I'm not seeing a connection between my comment and that.
There is no connection between telling your users about future plans to make the pins absolutely immovable and answering their inquiries when that is not the core of their problem as they have explained it pubicly. Ivy Summers Just explained what the problem is....... she can pin a foot to the ground but has to manually unpin it for each footstep !!!.... Immovable pinning is NOT THE SAME as dynamic IK Foot/floor and hand contact solving during ROOT locomotion and making the pinning even more rigid in the future wont change this fact. IMHO Daz should really pubicly clarify if the new IK node tools have Dynamic IK foot and hand contact solving during root locomotion , Like Blender ,Lightwave,C4D, Maya,Max ,Unity, Unreal4 ..Poser... I do not know as I am not qualified to say (not running 4.12)..... But users Like Ivy& Kwannie have been asking and are not receiving direct answers.
I read the specific post to which I was replying as complaining about the failure of the pins when the attached bones move too far. That may have beena a misunderstaning, of course, but if not the reply was relevant.
Cinus, you could easily acheive pinning one foot completely stationary throughout the duration of any animation with mcasual's autoulimb, or Glue to the floor by 3D universe, but that means really stationary the pinned node doesn't move at all.
I have used McCasual's scripts and they do help, but they are not perfect either.

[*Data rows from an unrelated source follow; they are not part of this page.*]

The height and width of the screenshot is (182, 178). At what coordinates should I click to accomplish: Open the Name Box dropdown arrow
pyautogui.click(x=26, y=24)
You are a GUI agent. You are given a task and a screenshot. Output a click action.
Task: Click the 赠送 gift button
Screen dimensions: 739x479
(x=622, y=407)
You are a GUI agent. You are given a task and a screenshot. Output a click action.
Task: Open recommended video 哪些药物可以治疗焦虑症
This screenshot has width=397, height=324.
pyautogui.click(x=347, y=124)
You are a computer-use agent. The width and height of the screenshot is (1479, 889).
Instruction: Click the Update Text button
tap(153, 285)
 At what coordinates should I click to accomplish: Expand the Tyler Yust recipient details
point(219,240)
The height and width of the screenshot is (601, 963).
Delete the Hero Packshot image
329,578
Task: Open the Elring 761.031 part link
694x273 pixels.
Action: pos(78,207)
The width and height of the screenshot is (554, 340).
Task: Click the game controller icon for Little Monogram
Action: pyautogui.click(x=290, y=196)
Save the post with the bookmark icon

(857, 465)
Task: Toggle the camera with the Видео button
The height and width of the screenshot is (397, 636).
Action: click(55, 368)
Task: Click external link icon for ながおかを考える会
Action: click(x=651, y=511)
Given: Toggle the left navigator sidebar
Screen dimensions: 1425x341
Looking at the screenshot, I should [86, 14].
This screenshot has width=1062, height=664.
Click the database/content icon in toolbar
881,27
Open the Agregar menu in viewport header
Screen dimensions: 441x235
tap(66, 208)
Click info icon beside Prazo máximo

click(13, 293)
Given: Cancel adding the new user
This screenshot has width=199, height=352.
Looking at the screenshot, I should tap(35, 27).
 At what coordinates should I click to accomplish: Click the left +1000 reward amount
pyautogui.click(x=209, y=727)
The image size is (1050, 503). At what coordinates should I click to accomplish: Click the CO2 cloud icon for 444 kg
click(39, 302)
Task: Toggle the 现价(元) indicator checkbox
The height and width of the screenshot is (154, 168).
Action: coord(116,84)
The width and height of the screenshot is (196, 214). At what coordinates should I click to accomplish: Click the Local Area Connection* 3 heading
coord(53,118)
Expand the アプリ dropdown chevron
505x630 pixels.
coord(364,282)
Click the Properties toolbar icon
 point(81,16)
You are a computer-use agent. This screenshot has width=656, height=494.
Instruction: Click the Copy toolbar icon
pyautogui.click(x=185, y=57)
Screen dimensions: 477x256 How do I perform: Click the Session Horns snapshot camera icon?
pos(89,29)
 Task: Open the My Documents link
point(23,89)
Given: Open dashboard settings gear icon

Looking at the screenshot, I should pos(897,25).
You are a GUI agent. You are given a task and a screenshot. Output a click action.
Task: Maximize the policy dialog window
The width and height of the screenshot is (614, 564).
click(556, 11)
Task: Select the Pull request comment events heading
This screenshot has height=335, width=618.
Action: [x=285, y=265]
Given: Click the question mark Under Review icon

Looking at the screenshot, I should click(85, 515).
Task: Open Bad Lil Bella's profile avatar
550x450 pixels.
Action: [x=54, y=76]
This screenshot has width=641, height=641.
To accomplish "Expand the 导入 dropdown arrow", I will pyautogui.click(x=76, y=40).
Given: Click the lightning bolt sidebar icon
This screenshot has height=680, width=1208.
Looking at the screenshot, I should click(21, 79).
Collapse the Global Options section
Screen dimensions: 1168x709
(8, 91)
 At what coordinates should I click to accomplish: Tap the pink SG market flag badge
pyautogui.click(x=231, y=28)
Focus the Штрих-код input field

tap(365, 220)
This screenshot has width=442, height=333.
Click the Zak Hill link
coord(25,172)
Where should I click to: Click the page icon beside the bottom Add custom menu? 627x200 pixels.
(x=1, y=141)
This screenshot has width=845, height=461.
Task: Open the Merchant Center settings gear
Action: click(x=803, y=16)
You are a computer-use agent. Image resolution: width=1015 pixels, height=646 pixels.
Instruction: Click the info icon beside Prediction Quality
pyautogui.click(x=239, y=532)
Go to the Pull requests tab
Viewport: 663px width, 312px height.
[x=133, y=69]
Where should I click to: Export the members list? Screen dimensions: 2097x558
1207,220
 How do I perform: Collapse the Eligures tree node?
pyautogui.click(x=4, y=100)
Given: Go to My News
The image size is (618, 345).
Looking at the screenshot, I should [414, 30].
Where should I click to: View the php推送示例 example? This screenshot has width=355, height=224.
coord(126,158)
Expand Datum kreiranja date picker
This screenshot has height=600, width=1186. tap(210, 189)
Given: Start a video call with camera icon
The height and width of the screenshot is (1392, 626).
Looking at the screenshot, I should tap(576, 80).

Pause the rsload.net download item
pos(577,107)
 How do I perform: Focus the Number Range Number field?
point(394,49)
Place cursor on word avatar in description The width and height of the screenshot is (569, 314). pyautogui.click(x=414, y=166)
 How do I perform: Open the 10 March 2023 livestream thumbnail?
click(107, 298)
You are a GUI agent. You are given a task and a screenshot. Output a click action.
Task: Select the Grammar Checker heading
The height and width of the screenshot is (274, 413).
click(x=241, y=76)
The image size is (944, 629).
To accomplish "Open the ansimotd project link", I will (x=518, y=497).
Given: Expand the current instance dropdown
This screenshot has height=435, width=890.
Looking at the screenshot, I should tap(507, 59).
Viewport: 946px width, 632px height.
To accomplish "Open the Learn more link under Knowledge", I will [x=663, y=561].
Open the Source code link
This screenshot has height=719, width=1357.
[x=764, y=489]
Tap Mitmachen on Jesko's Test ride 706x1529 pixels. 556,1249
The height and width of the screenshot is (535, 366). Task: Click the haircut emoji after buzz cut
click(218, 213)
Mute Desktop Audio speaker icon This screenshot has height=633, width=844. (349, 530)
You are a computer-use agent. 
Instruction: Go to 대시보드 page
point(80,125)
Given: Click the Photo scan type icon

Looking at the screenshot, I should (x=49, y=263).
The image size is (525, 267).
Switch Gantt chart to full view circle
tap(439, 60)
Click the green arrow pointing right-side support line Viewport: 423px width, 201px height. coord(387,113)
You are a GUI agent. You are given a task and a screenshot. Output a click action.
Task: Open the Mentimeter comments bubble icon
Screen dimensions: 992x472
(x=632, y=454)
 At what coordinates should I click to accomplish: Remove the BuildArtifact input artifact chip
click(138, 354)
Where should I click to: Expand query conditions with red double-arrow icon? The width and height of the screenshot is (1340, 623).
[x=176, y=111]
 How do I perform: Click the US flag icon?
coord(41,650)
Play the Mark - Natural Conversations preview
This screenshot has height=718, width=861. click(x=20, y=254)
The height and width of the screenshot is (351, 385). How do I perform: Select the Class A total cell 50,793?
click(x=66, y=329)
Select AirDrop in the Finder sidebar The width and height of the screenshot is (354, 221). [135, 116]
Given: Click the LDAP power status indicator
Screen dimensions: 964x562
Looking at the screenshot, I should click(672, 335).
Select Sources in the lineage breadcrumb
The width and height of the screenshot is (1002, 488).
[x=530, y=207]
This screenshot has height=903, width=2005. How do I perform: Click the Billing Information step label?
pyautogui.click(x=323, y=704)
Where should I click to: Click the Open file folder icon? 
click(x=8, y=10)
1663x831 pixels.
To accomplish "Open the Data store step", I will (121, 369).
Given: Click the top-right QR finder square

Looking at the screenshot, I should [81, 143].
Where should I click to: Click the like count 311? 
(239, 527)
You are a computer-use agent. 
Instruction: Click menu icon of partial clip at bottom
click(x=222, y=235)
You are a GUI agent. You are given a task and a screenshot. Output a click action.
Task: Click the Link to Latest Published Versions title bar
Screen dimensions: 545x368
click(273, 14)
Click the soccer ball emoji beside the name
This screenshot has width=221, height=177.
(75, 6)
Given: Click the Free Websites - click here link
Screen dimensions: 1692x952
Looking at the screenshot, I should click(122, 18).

I was under the impression that the new IK-Chains would enable actual pinning, but I have not been able to get them to work the way I expect them to. Might just be an issue of not having the right information (I hope).
Pinning is still set up so that transforms are an irresistible force. Absolute pinning, in which pinned items are immovable objects, is on the drawing board but with no timeline for implementation (the last I was told).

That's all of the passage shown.